(Provided data begins)

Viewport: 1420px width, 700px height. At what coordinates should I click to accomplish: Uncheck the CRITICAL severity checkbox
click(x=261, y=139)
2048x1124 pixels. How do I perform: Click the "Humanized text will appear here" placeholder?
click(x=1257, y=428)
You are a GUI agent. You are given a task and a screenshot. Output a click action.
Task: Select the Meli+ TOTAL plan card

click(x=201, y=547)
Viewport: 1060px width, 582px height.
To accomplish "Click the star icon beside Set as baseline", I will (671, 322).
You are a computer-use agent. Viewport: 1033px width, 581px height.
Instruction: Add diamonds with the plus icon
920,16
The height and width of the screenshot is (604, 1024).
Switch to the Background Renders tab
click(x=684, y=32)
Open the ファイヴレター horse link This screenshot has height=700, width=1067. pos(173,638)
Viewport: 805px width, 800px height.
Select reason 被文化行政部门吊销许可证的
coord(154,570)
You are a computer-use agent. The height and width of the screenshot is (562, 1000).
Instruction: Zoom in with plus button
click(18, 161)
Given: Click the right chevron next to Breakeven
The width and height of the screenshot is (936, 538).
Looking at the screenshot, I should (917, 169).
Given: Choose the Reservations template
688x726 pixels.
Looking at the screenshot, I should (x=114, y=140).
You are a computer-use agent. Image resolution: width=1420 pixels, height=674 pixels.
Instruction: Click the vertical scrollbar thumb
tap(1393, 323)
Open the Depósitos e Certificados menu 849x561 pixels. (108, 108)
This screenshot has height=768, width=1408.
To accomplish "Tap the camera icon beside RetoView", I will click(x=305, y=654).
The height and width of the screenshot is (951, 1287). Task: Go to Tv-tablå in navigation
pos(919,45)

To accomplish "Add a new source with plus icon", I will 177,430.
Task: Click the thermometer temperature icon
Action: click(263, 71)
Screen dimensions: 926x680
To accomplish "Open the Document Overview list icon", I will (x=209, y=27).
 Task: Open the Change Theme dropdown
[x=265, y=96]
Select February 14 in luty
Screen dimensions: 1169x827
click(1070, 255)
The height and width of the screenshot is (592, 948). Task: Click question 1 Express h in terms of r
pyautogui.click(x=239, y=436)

(Provided data ends)

## What you need to do
When "This" shows up in a line of the material, report that line.

## Response
Open the ファイヴレター horse link This screenshot has height=700, width=1067. pos(173,638)
This screenshot has height=768, width=1408.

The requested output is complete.